HCN ion channels and accessory proteins in epilepsy: genetic analysis of a large cohort of patients and review of the literature

The Hyperpolarization-activated Cyclic Nucleotide-gated (HCN) channels are highly expressed in the Central Nervous Systems, where they are responsible for the I-h current. Together with specific accessory proteins, these channels finely regulate neuronal excitability and discharge activity. In the last few years, a substantial body of evidence has been gathered showing that modifications of I-h can play an important role in the pathogenesis of epilepsy. However, the extent to which HCN dysfunction is spread among the epileptic population is still unknown. The aim of this work is to evaluate the impact of genetic mutations potentially affecting the HCN channels' activity, using a NGS approach.
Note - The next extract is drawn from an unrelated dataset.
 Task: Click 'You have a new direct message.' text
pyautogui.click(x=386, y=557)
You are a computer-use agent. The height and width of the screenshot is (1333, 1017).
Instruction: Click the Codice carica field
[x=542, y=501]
We screened a large cohort of patients with epilepsy of unknown etiology for mutations in HCN1, HCN2 and HCN4 and in genes coding for accessory proteins (MiRP1, Filamin A, Caveolin-3, TRIP8b, Tamalin, S-SCAM and Mint2). We confirmed the presence of specific mutations of HCN genes affecting channel function and predisposing to the development of the disease. We also found several previously unreported additional genetic variants, whose contribution to the phenotype remains to be clarified. According to these results and data from literature, alteration of HCN1 channel function seems to play a major role in epilepsy, but also dysfunctional HCN2 and HCN4 channels can predispose to the development of the disease. Our findings suggest that inclusion of the genetic screening of HCN channels in diagnostic procedures of epileptic patients should be recommended. This would help pave the way for a better understanding of the role played by I-h dysfunction in the pathogenesis of epilepsy.